By WILBUR PAUL
Yellowhill Community
CHEROKEE, N.C. – Most enthusiasts consider it the best two-person card game there is. It has the combinations of poker, the strategic thinking of bridge, the luck of Crazy Eights, the math you wished you had learned in high school, and some of the best interaction between players of any game.
“What game is that,” you ask. Well, it’s cribbage. The game with that board covered in rows of holes. (yes) The game you played with your dad. (Probably) The game that you think is too hard to learn. (No).
It must be a pretty good game because there is a national organization of over 5,000 cribbage players belonging to the American Cribbage Congress (www.cribbage.org) with local clubs and national tournaments in nearly every state.
In fact, there is a local club here in the beautiful mountains of North Carolina (Club # 346, if you are up to checking them out online.) With players as far as Canton in one direction, and Franklin in the other, they meet every Monday night at 6:30 p.m., in Cherokee because of its central location for members.
It is an eclectic group with young and old, male and female, good players and novices. And the cool thing is that they willingly help each other if it’s needed. What other contests do you see that happening?
They play one game against a different opponent each time for a total of nine games. The results are tabulated, placed in the computer and accumulated throughout the year, with awards given for various levels of achievements and excellence.
National tournaments draw players from all over the country and there is one most every weekend somewhere in the United States of America. In North Carolina, there are yearly tournaments in Winston-Salem and Raleigh/Durham. This year’s national championship was in Virginia Beach, Va. in early October – drawing upwards of 300 devotees.

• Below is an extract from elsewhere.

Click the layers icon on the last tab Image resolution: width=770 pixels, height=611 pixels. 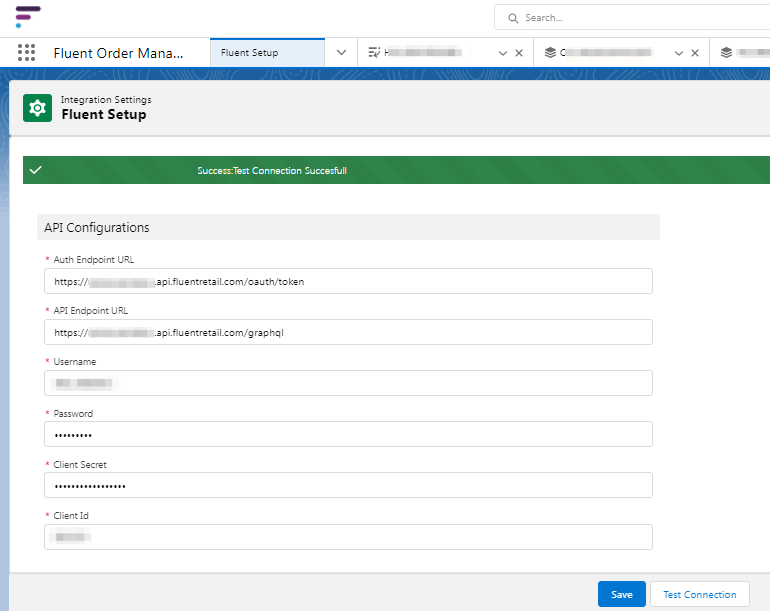click(x=727, y=53)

So, what’s with all the holes in the board, anyway? Well, points are scored continuously and if you had to stop to write them down and then do all the math, the game would take forever, and you’d probably add it up wrong anyway.
So, back in the 1700s, when Sir John Suckling invented the game over in England, it was decided to use a board with 121 holes and every time points are scored, the player takes the back peg and moves it in front of the front peg the appropriate number of holes/ points.
The first person to get 121 points wins the game. Points are scored for pairs, trips, four of a kind, runs, flushes and every time you can make your cards add up to 15. (C’mon… everybody’s heard cribbage players say, “Fifteen-two, fifteen-four, right?)
So if, after reading this article, you are overcome with a burning desire to refresh your cribbage skills, meet new people, have a good time, win with a smile and lose with grace, Monday nights playing cribbage is the place to be.